Nella grande cattedrale di Davao il messaggio letto dal pulpito da Fernando Capalla, arcivescovo in pensione, non provoca all’apparenza alcun segno di assenso o dissenso. Il giudizio sul presidente, che molti tra i fedeli in chiesa hanno votato, sta in un luogo invisibile della coscienza, dove si combattono la fede nel Cristo del Libro e in quello della Spada. All’uscita dalla funzione chiedo ai fedeli se credano nella possibilità di redenzione delle anime perse, come assicurava il severo e inedito sermone scritto dai vescovi di Manila. Molti rispondono che solo Dio ha potere di vita e di morte. «Ma se Duterte esiste» dice la casalinga July Alonzo «è perché il Signore vuole liberarci dal crimine e dal terrorismo, come liberò Sodoma dai degenerati».

Altri fedeli mi dicono che Du30 non ha alcun diritto di parlare male degli abusi compiuti dalla Chiesa, visto quelli che ha inflitto alla prima moglie, Elizabeth Zimmerman, sangue tedesco, madre dell’attuale sindaca di Davao, Sara, e del vicesindaco Paolo. Nella sentenza di annullamento di quel matrimonio per «manifesta incapacità a gestire la famiglia», si legge che l’allora sindaco Rodrigo Duterte non solo portava a casa le sue amanti e le palpava in pubblico, ma soffriva di una forma «incurabile e irreversibile» di «disordine da personalità narcisistica», altamente «impulsivo» con «aspetti aggressivi» e «insensibilità al dolore altrui». 
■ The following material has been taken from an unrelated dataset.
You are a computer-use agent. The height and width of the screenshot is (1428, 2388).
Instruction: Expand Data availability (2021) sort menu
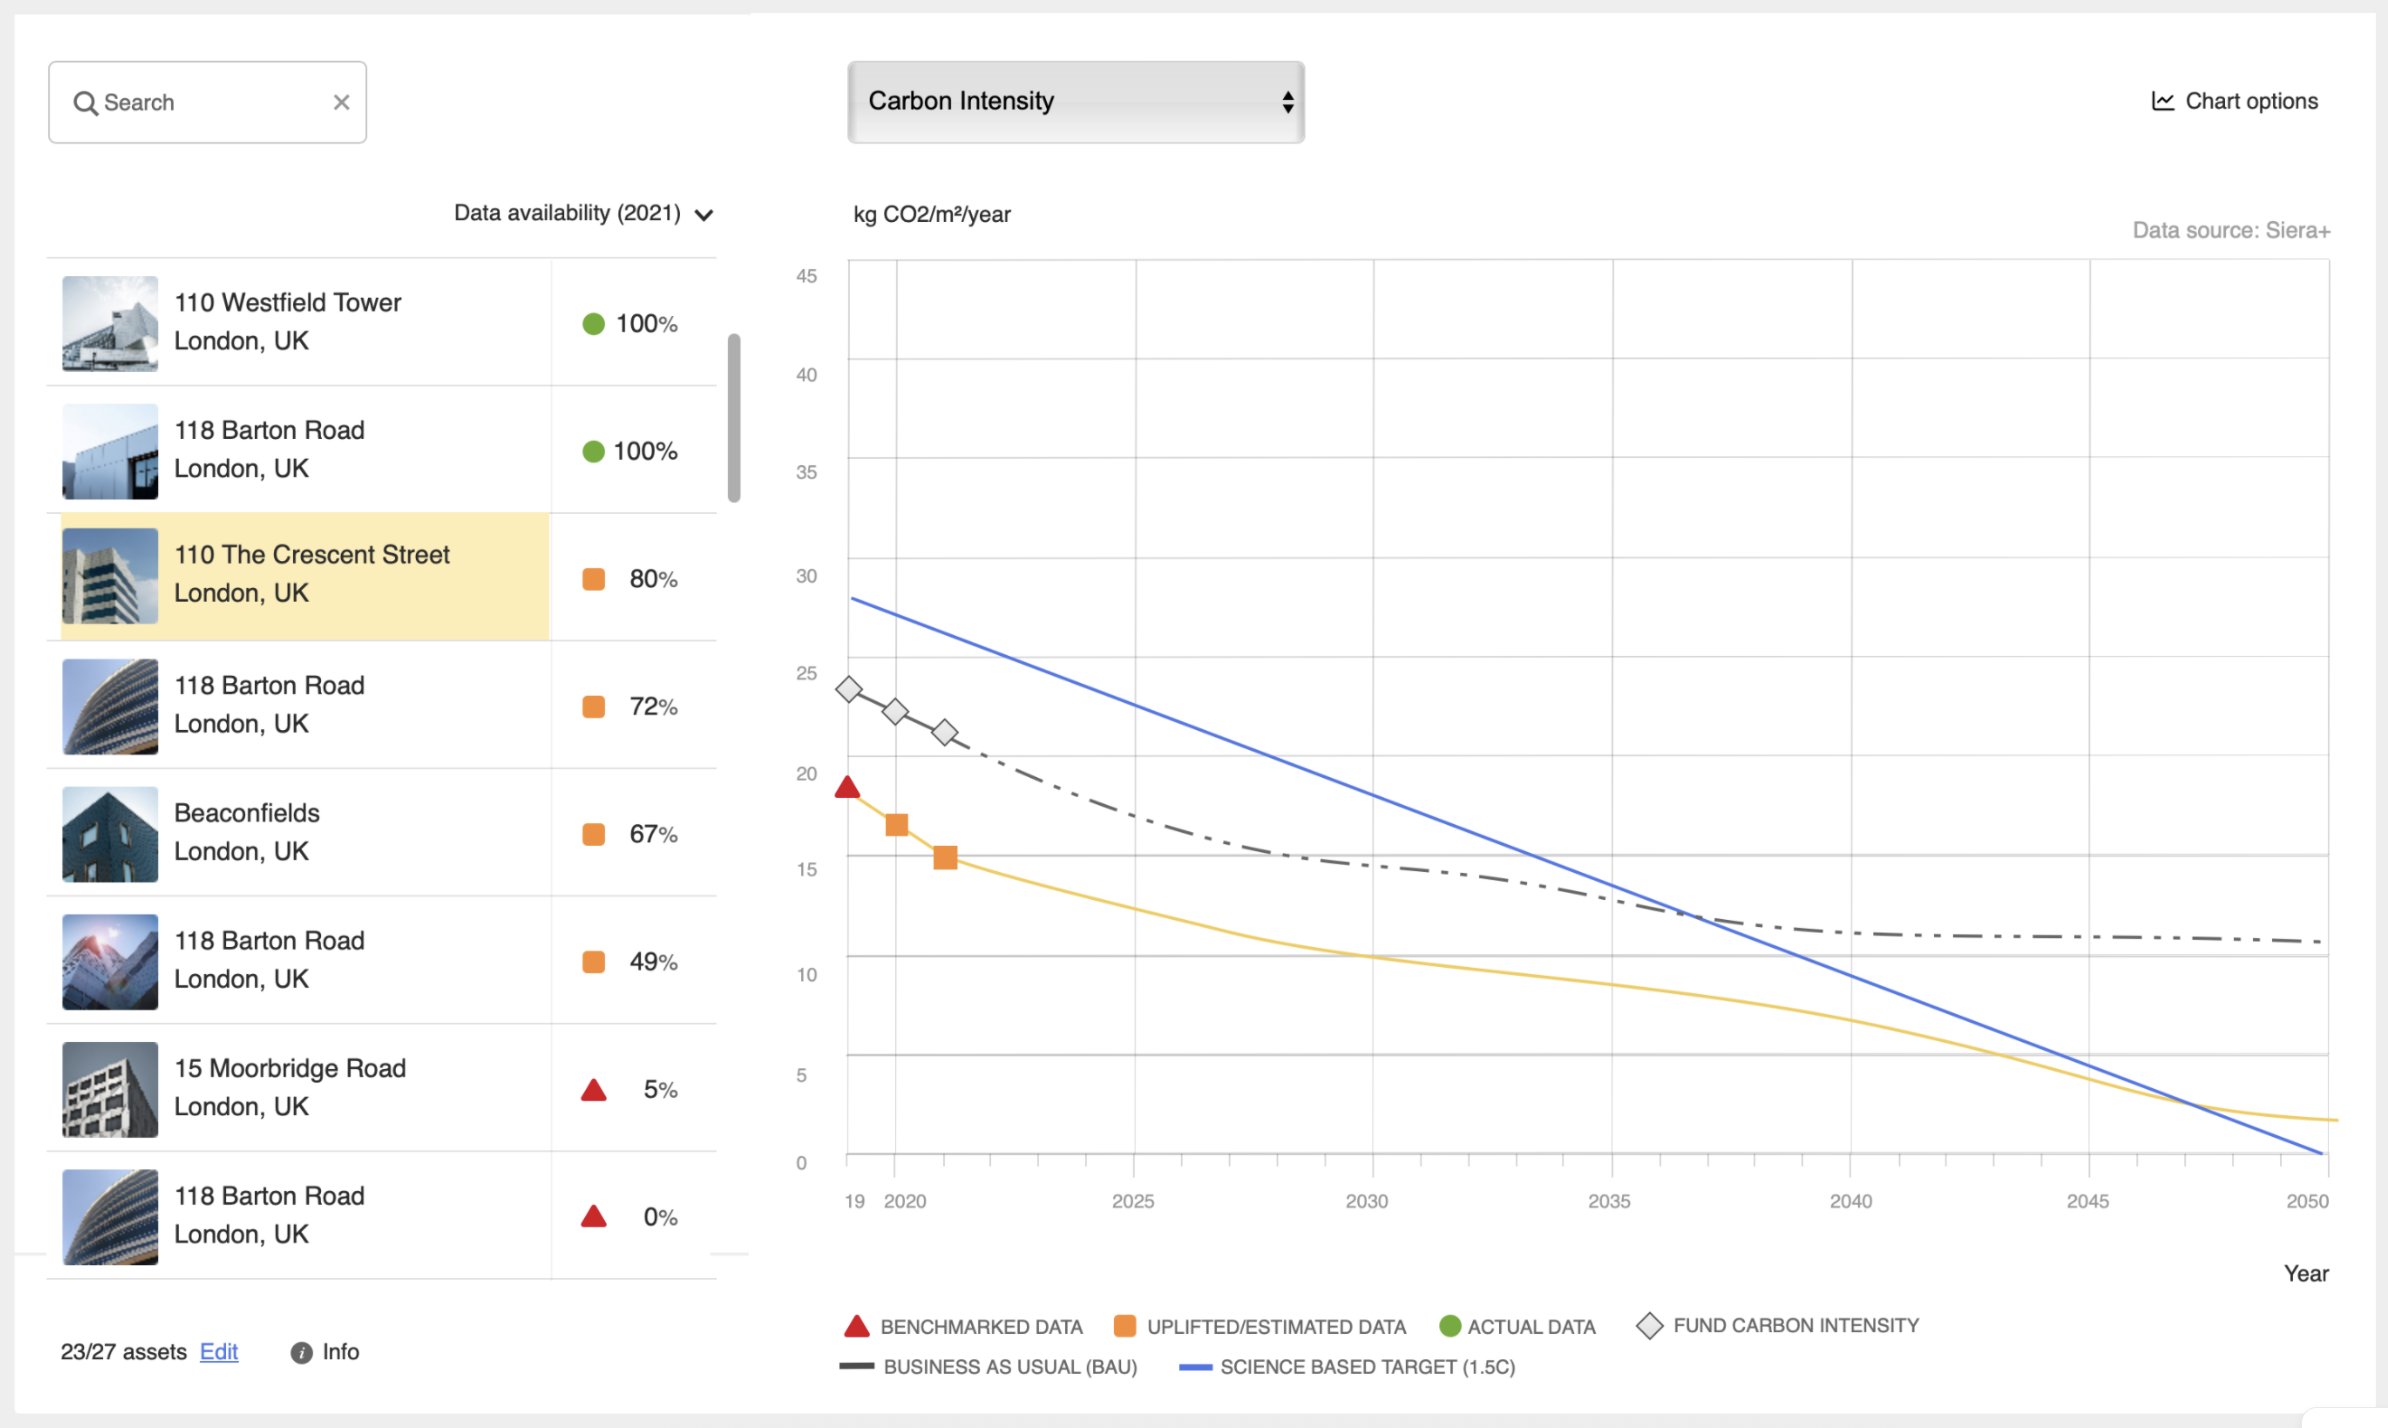pos(584,213)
Ora, dopo otto mesi e migliaia di morti dall’inizio del suo mandato, la mattanza antidroga indiscriminata è stata temporaneamente sospesa. Il presidente ha scoperto che gli stessi giustizieri da lui scelti per la sua campagna erano non solo dei corrotti, ma privi – addirittura ben più di lui – di ogni scrupolo e umanità. L’ultimo episodio riguarda alcuni membri dei corpi speciali della polizia che, con la scusa della missione loro affidata, avevano sequestrato e strangolato un uomo d’affari sudcoreano chiedendone poi, dopo averlo ucciso, il riscatto. Quando Duterte ha capito che le squadre antidroga erano ormai diventate parte di un racket più vasto, le ha smantellate sostituendole con un altro corpo militarizzato rimasto ai margini delle forze dell’ordine da quando aiutò Marcos nell’attuazione delle leggi speciali. Perché la morale dutertiana è che non ci sono angeli a suonare la lira quando Satana è in azione. «Volete credere ai preti? Non votate per me» disse in campagna elettorale. «Con me venga solo chi vuole andare all’inferno».